Items from a data source

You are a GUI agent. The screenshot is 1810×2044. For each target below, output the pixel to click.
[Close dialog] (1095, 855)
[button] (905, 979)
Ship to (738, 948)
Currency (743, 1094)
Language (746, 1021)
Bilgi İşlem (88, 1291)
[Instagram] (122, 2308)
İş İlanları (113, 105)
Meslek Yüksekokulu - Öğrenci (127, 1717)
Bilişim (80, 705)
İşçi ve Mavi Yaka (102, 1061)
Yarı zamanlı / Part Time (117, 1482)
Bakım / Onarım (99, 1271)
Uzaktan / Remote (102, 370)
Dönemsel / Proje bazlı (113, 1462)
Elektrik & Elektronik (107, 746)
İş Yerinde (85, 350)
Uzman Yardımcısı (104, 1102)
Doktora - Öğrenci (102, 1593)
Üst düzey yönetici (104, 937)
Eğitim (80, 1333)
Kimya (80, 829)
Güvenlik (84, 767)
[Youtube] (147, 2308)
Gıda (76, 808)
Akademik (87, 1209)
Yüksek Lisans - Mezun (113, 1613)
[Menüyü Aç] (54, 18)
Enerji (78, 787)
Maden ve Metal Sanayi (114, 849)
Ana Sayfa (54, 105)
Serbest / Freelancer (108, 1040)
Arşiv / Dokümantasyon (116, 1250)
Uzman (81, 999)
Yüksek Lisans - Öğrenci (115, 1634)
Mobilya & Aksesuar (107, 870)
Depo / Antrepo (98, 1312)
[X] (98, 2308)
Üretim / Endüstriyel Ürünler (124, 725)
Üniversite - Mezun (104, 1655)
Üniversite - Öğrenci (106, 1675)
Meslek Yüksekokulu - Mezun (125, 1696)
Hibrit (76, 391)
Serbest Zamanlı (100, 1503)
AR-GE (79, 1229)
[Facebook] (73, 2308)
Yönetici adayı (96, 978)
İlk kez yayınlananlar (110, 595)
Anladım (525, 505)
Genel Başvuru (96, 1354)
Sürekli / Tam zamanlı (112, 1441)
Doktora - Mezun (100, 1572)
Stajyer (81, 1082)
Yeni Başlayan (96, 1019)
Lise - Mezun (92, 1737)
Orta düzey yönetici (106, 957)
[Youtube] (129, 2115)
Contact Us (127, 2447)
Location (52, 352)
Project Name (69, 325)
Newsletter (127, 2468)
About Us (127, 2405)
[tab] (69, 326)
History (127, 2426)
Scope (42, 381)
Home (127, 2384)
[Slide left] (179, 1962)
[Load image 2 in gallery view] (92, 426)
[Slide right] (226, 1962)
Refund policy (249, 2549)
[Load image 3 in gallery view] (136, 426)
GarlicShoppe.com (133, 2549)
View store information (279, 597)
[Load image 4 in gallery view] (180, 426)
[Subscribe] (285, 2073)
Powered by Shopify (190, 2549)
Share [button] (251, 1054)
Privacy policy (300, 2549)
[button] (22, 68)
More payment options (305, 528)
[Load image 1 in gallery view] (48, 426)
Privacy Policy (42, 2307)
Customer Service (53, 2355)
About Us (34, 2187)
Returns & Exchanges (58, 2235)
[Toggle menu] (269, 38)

About this task: What you return must match the data word for word.

Solution for this task:
You are a GUI agent. The screenshot is 1810×2044. For each target below, output the pixel to click.
[Close dialog] (1095, 855)
[button] (905, 979)
Ship to (738, 948)
Currency (743, 1094)
Language (746, 1021)
Bilgi İşlem (88, 1291)
[Instagram] (122, 2308)
İş İlanları (113, 105)
Meslek Yüksekokulu - Öğrenci (127, 1717)
Bilişim (80, 705)
İşçi ve Mavi Yaka (102, 1061)
Yarı zamanlı / Part Time (117, 1482)
Bakım / Onarım (99, 1271)
Uzaktan / Remote (102, 370)
Dönemsel / Proje bazlı (113, 1462)
Elektrik & Elektronik (107, 746)
İş Yerinde (85, 350)
Uzman Yardımcısı (104, 1102)
Doktora - Öğrenci (102, 1593)
Üst düzey yönetici (104, 937)
Eğitim (80, 1333)
Kimya (80, 829)
Güvenlik (84, 767)
[Youtube] (147, 2308)
Gıda (76, 808)
Akademik (87, 1209)
Yüksek Lisans - Mezun (113, 1613)
[Menüyü Aç] (54, 18)
Enerji (78, 787)
Maden ve Metal Sanayi (114, 849)
Ana Sayfa (54, 105)
Serbest / Freelancer (108, 1040)
Arşiv / Dokümantasyon (116, 1250)
Uzman (81, 999)
Yüksek Lisans - Öğrenci (115, 1634)
Mobilya & Aksesuar (107, 870)
Depo / Antrepo (98, 1312)
[X] (98, 2308)
Üretim / Endüstriyel Ürünler (124, 725)
Üniversite - Mezun (104, 1655)
Üniversite - Öğrenci (106, 1675)
Meslek Yüksekokulu - Mezun (125, 1696)
Hibrit (76, 391)
Serbest Zamanlı (100, 1503)
AR-GE (79, 1229)
[Facebook] (73, 2308)
Yönetici adayı (96, 978)
İlk kez yayınlananlar (110, 595)
Anladım (525, 505)
Genel Başvuru (96, 1354)
Sürekli / Tam zamanlı (112, 1441)
Doktora - Mezun (100, 1572)
Stajyer (81, 1082)
Yeni Başlayan (96, 1019)
Lise - Mezun (92, 1737)
Orta düzey yönetici (106, 957)
[Youtube] (129, 2115)
Contact Us (127, 2447)
Location (52, 352)
Project Name (69, 325)
Newsletter (127, 2468)
About Us (127, 2405)
[tab] (69, 326)
History (127, 2426)
Scope (42, 381)
Home (127, 2384)
[Slide left] (179, 1962)
[Load image 2 in gallery view] (92, 426)
[Slide right] (226, 1962)
Refund policy (249, 2549)
[Load image 3 in gallery view] (136, 426)
GarlicShoppe.com (133, 2549)
View store information (279, 597)
[Load image 4 in gallery view] (180, 426)
[Subscribe] (285, 2073)
Powered by Shopify (190, 2549)
Share [button] (251, 1054)
Privacy policy (300, 2549)
[button] (22, 68)
More payment options (305, 528)
[Load image 1 in gallery view] (48, 426)
Privacy Policy (42, 2307)
Customer Service (53, 2355)
About Us (34, 2187)
Returns & Exchanges (58, 2235)
[Toggle menu] (269, 38)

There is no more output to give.